Urteil nach Totschlag in Jobcenter: Er wusste, was er tat
Wegen einer tödlichen Messerattacke ist ein 29-Jähriger zu zehn Jahren Haft verurteilt worden. Er muss auf unbegrenzte Zeit in die Psychiatrie.
Der Gutachter hatte einen verhängnisvollen Termin am 3. Dezember 2014 im Jobcenter Rothenburg nicht überlebt. Der Mitarbeiter des Bezirksklinikums Ansbach war von einer Arbeitsvermittlerin engagiert worden, die ratlos war, welchen Job sie dem damals 28-jährigen Verurteilten vermitteln sollte. Schließlich lag ihr ein Attest vor, worin dem Arbeitslosen eine schizophrene Psychose attestiert wurde.
T. befand sich zu diesem Zeitpunkt in einem akuten Schub seiner Erkrankung. Die war zwar in der Vergangenheit erfolgreich behandelt worden, doch weil er regelmäßig Haschisch rauchte, verschlechterte sich sein Zustand, so der Vorsitzende Richter Körner in seiner Urteilsbegründung. T. gehört zu einer sehr kleinen Gruppe von Menschen – etwa ein bis zwei Personen der Bevölkerung –, bei der regelmäßiger Cannabiskonsum eine schizophrene Episode verursachen kann.
„Es muss jetzt einer dran glauben“, beschreibt Richter Körner die Gedankenwelt von T., er hatte „einen Tunnelblick.“ Er habe den Gutachter M. deshalb vorsätzlich getötet, so die Begründung. Weil bei dem Verurteilten mit weiteren erheblichen Straftaten zu rechnen sei, werde seine Unterbringung viele Jahre dauern. T. habe gewusst, so der Psychiater Michael Wörthmüller im Prozess, dass er etwas Unrechtes tue, als er mit einem Küchenmesser dreimal auf den Gutachter M. eingestochen habe. Mit dem dritten Stich durchbohrte er das Herz seines Opfers.

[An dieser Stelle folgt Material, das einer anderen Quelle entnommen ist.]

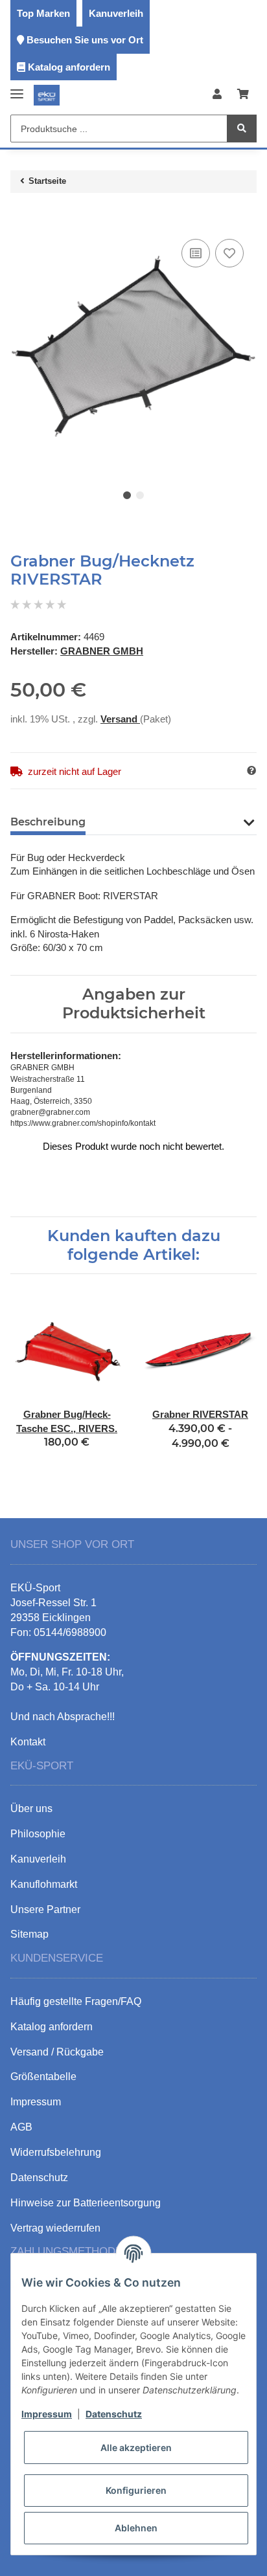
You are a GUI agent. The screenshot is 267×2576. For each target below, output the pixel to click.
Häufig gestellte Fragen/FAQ (75, 2001)
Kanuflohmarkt (43, 1884)
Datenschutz (114, 2413)
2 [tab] (140, 495)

Es ist ein Prozess, in dessen Verlauf viele anfängliche Annahmen über den Haufen geworfen werden. Ein Streitgespräch im Jobcenter, das den Angeklagten T. provoziert haben soll, gab es laut Arbeitsvermittlerin S. nicht. Vielmehr habe lediglich der Angeklagte wie ein Wasserfall auf sie und den getöteten Psychologen M. eingeredet, so die Frau vor Gericht.

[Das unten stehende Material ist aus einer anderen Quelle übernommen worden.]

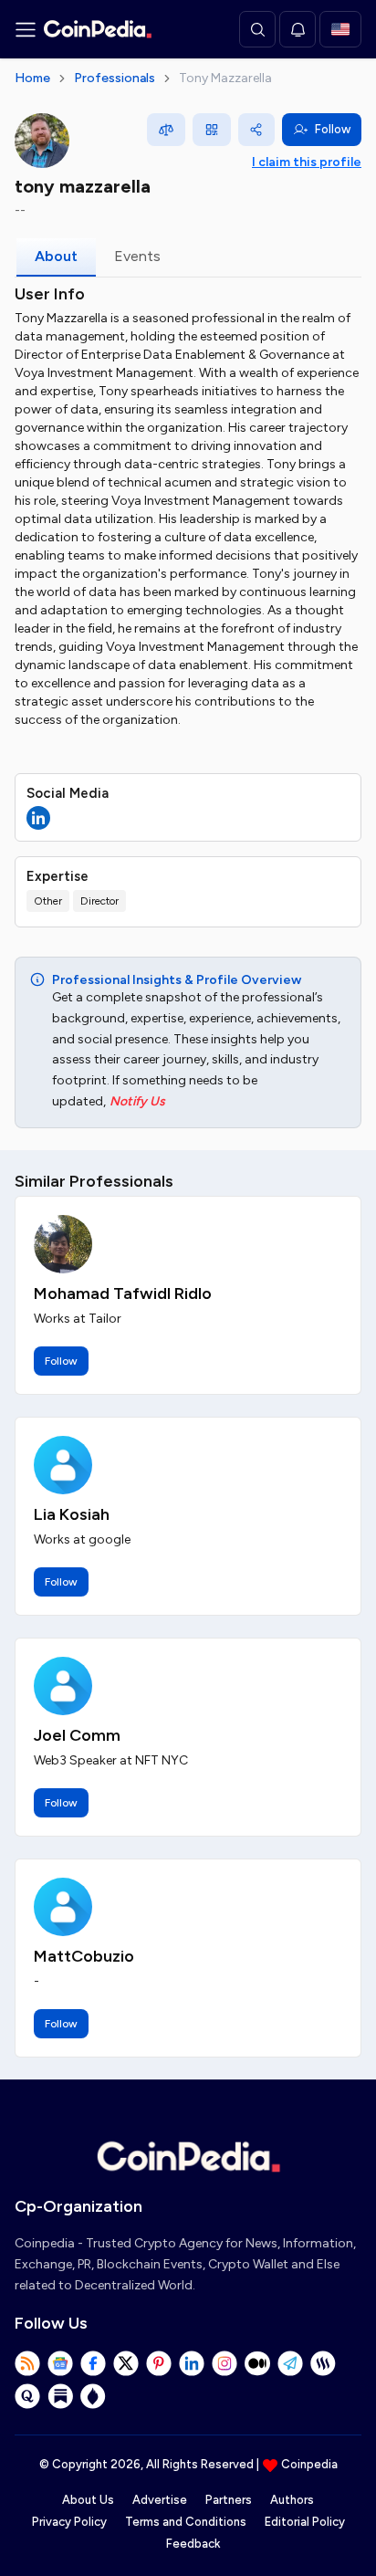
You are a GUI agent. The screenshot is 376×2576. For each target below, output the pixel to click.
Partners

Geplant war ein Mitnahmesuizid
Das besagte Gutachten, von dem T. eine Einweisung in eine psychiatrische Einrichtung befürchtete, soll überhaupt nicht zur Sprache gekommen sein. Vielmehr war sogar von einem Mitnahmesuizid, den T. plante, die Rede. „Er hat mich gebeten, ihn mit meiner Dienstwaffe zu erschießen“, sagt der Polizist Christoph L. aus Erlangen. Auch an anderer Stelle soll T. seinen Plan geäußert haben, jemanden „abzustechen und sich von der Polizei erschießen zu lassen.“
Und so wird im Lauf des Verfahrens das Bild eines Angeklagten deutlich, der sein Leben schon als Teenager nicht im Griff hatte, verursacht auch aufgrund seiner Erkrankung. Seit seinem 14. Lebensjahr kiffte er phasenweise sehr intensiv. Zwei Mal wurde er von der Polizei mit Marihuana im Gepäck erwischt, als er mit dem Zug von Holland an seinen damaligen Studienort Aachen unterwegs war.
Matthes Egger, Anwalt der Nebenklage, bezeichnet T. als einen Menschen, der nie in seinem Leben Verantwortung übernommen habe und bei Schwierigkeiten in den Drogenkonsum geflüchtet sei. Mit der Attacke auf M. habe er „einmal der Stärkere sein wollen“, ergänzt Eggers Kollege Bernhard Ixmeier.
Stark, so wirkt der T. vor Gericht nicht eine Sekunde. „Ich kann nur erklären, es tut mir leid“, murmelt T., als ihm zum letzten Mal das Wort erteilt wird. So leise und undeutlich, dass man es kaum hören kann.